Alona KondramashinFlorida Atlantic University, USA
Title: Rule out CJD with RT-Qulc
CJD is a lethal disease that is rapidly progressive with no cure. The disease can manifest with cognitive dysfunction, visual disturbance, insomnia, loss of dexterity/coordination, behavior or personality changes, mood disorders, unusual sensations and uncontrolled movements. With disease progression, the patient usually develops worsening dementia. The inconsistent clinical picture of sCJD makes diagnosis difficult. Atypical presentation is common and can delay diagnosis, symptomatic management and supportive treatment. Current diagnostic criteria include clinical suspicion, MRI (diffusion weighted imaging demonstrating cortical ribboning, long contagious segments of the basal ganglia and T2 reveals hyperintensity of the lenticular nuclei, without white matter enhancing lesions), EEG showing periodic sharp waves complexes, and CSF analysis with 14-3-3. Lumbar puncture is used to evaluate for varies rapidly progressive dementias. CSF cytology indicating 14-3-3 was previously applicable however it has yielded false positive results with a high sensitivity and low specificity. The 14-3-3 has been superseded and replaced by RT-QulC. The EUROPEAN (ZERR, updated 2017) criteria for sCJD diagnosis, includes RT-Qulc which allows ruling in CJD. Gold standard for diagnosis is a brain biopsy, however, it is invasive and carries a risk of brain damage and complications. Final diagnosis can ultimately be on autopsy. Traditional diagnostics have certain limitations, however the more specific the test, the greater the likelihood its accuracy will allow timely management. Unfortunately, there is no standard effective treatment for CJD. Therefore, precise diagnosis is imperative to allow comfort care, psychological support and symptomatic therapies. We hereby present a case of a 61 year old male who presented with probable seizure and altered mental status of unknown etiology. MRI findings were suggestive of bifrontal cortical ribboning that can be seen in seizure activity. CSF revealed positive 14-3-3 protein with a negative RT-Qulc. Although rapid deterioration raised concern for CJD, however, a prolonged hospitalization improved their mentation.

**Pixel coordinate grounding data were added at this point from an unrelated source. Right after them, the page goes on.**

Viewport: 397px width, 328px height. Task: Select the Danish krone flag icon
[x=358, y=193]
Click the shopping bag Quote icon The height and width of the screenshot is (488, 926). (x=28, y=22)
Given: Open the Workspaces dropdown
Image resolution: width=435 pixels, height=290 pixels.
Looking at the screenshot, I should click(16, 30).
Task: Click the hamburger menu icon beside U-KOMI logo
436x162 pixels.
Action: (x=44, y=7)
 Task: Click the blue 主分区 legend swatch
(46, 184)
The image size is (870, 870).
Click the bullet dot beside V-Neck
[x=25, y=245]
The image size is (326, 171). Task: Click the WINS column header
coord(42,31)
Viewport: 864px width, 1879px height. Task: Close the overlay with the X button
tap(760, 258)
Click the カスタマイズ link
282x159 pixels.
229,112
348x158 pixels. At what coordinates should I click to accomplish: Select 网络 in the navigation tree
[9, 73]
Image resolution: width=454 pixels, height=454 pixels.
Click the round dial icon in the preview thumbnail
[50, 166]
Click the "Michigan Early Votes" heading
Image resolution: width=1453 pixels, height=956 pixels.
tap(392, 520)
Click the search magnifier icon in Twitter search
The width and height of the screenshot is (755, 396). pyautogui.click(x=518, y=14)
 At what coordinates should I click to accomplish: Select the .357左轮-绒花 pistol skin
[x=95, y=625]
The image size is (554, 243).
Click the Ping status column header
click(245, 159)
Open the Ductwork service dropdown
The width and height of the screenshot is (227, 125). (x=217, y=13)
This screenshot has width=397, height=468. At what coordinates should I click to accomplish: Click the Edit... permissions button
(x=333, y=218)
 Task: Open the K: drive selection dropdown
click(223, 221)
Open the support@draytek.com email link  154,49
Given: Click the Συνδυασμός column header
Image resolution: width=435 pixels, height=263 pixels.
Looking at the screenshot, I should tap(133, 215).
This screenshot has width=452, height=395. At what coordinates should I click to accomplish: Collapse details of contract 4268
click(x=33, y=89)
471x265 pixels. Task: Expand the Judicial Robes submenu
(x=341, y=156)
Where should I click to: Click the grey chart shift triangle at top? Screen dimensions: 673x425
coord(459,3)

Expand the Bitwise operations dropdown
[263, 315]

Dr. Kondramashin holds a pharmacy degree from the Ukrainian Medical and Dental Academy. Dr. Kondramashin, completed Ukrainian Medical Stomatological Academy and served as a neurologist in Ukraine. Prior to her time in residency, Dr. Kondramashin worked on clinical trials involving Parkinson’s disease, PD dementia, and dyskinesia in the Movement Disorders Department at Hershey College Medicine. Dr. Kondramashin interest include comprehensive and innovative PD treatments and techniques, as well as deep brain stimulation and minimally invasive procedures.